**Task description**
Your task is to copy every entry exactly.

*** Dataset entries ***

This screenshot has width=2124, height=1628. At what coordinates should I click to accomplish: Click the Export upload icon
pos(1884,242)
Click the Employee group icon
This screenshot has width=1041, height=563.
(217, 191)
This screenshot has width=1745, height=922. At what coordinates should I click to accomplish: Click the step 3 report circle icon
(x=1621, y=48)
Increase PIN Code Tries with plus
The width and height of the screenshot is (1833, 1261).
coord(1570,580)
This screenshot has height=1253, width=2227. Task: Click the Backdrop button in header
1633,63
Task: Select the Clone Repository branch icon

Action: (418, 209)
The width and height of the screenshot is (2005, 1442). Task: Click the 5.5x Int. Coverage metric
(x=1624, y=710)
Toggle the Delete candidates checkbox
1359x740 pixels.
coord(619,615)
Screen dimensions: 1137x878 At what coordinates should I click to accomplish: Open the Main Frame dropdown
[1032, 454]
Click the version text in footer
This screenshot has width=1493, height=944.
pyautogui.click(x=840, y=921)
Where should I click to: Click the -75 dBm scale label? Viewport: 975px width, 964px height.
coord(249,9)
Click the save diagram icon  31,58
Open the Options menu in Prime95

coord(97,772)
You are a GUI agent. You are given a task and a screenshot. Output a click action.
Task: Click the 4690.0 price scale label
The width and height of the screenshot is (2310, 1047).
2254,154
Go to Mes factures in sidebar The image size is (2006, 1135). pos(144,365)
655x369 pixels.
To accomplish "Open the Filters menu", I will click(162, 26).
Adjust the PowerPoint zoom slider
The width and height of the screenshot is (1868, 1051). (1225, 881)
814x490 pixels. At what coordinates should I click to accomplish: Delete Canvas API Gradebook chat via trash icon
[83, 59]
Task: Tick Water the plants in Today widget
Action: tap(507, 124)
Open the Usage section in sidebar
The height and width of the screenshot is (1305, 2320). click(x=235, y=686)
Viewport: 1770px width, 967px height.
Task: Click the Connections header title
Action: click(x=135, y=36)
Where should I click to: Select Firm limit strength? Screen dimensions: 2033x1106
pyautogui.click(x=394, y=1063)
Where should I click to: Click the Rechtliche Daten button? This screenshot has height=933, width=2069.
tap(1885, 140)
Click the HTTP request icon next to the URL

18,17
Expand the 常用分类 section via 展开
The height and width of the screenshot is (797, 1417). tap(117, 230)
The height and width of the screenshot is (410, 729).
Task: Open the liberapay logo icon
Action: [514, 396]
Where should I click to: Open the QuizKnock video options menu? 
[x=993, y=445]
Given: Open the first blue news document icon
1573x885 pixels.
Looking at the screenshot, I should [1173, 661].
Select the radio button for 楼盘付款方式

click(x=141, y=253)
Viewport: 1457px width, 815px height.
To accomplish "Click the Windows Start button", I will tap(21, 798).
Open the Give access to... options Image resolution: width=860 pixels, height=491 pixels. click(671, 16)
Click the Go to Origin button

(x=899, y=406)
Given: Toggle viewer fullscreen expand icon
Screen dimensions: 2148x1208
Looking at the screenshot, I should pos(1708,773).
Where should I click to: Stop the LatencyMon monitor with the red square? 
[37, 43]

*** End of Dataset entries ***

**Task result**
This screenshot has width=2124, height=1628. At what coordinates should I click to accomplish: Click the Export upload icon
pos(1884,242)
Click the Employee group icon
This screenshot has width=1041, height=563.
(217, 191)
This screenshot has width=1745, height=922. At what coordinates should I click to accomplish: Click the step 3 report circle icon
(x=1621, y=48)
Increase PIN Code Tries with plus
The width and height of the screenshot is (1833, 1261).
coord(1570,580)
This screenshot has height=1253, width=2227. Task: Click the Backdrop button in header
1633,63
Task: Select the Clone Repository branch icon

Action: (418, 209)
The width and height of the screenshot is (2005, 1442). Task: Click the 5.5x Int. Coverage metric
(x=1624, y=710)
Toggle the Delete candidates checkbox
1359x740 pixels.
coord(619,615)
Screen dimensions: 1137x878 At what coordinates should I click to accomplish: Open the Main Frame dropdown
[1032, 454]
Click the version text in footer
This screenshot has width=1493, height=944.
pyautogui.click(x=840, y=921)
Where should I click to: Click the -75 dBm scale label? Viewport: 975px width, 964px height.
coord(249,9)
Click the save diagram icon  31,58
Open the Options menu in Prime95

coord(97,772)
You are a GUI agent. You are given a task and a screenshot. Output a click action.
Task: Click the 4690.0 price scale label
The width and height of the screenshot is (2310, 1047).
2254,154
Go to Mes factures in sidebar The image size is (2006, 1135). pos(144,365)
655x369 pixels.
To accomplish "Open the Filters menu", I will click(162, 26).
Adjust the PowerPoint zoom slider
The width and height of the screenshot is (1868, 1051). (1225, 881)
814x490 pixels. At what coordinates should I click to accomplish: Delete Canvas API Gradebook chat via trash icon
[83, 59]
Task: Tick Water the plants in Today widget
Action: tap(507, 124)
Open the Usage section in sidebar
The height and width of the screenshot is (1305, 2320). click(x=235, y=686)
Viewport: 1770px width, 967px height.
Task: Click the Connections header title
Action: click(x=135, y=36)
Where should I click to: Select Firm limit strength? Screen dimensions: 2033x1106
pyautogui.click(x=394, y=1063)
Where should I click to: Click the Rechtliche Daten button? This screenshot has height=933, width=2069.
tap(1885, 140)
Click the HTTP request icon next to the URL

18,17
Expand the 常用分类 section via 展开
The height and width of the screenshot is (797, 1417). tap(117, 230)
The height and width of the screenshot is (410, 729).
Task: Open the liberapay logo icon
Action: [514, 396]
Where should I click to: Open the QuizKnock video options menu? 
[x=993, y=445]
Given: Open the first blue news document icon
1573x885 pixels.
Looking at the screenshot, I should [1173, 661].
Select the radio button for 楼盘付款方式

click(x=141, y=253)
Viewport: 1457px width, 815px height.
To accomplish "Click the Windows Start button", I will tap(21, 798).
Open the Give access to... options Image resolution: width=860 pixels, height=491 pixels. click(671, 16)
Click the Go to Origin button

(x=899, y=406)
Given: Toggle viewer fullscreen expand icon
Screen dimensions: 2148x1208
Looking at the screenshot, I should pos(1708,773).
Where should I click to: Stop the LatencyMon monitor with the red square? 
[37, 43]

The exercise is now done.